▸ Instructions to follow
Look for the word "will" in the records, and copy each line where it appears.

▸ Data shown
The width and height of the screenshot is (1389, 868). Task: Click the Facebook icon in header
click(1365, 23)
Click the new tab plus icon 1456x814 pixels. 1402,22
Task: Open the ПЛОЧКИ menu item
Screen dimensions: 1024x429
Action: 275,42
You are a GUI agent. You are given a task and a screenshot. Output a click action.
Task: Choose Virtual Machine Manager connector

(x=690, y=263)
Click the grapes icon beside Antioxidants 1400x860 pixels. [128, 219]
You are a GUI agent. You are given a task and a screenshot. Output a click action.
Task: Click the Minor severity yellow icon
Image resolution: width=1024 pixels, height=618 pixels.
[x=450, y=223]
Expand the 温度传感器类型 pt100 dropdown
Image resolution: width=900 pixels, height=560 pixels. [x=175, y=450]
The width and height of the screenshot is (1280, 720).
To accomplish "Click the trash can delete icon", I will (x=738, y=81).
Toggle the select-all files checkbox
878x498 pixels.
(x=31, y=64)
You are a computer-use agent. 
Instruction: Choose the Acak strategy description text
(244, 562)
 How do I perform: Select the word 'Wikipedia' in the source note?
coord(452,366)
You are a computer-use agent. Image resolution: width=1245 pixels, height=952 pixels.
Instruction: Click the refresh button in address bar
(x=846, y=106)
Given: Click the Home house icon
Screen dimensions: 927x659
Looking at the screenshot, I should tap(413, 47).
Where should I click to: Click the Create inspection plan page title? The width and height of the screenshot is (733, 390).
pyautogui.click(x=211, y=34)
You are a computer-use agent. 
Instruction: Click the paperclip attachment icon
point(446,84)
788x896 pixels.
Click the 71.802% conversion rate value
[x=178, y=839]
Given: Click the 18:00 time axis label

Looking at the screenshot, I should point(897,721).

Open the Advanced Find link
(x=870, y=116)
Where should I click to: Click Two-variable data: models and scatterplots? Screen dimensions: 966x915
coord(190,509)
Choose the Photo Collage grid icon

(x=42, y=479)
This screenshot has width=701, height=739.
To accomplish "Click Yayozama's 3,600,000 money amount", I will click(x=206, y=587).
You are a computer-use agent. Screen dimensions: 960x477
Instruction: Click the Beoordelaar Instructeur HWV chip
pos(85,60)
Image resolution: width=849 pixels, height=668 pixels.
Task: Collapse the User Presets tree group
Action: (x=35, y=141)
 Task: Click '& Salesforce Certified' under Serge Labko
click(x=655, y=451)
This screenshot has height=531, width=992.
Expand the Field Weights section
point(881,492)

▸ Task output
To accomplish "Click the trash can delete icon", I will (x=738, y=81).
To accomplish "Click Yayozama's 3,600,000 money amount", I will click(x=206, y=587).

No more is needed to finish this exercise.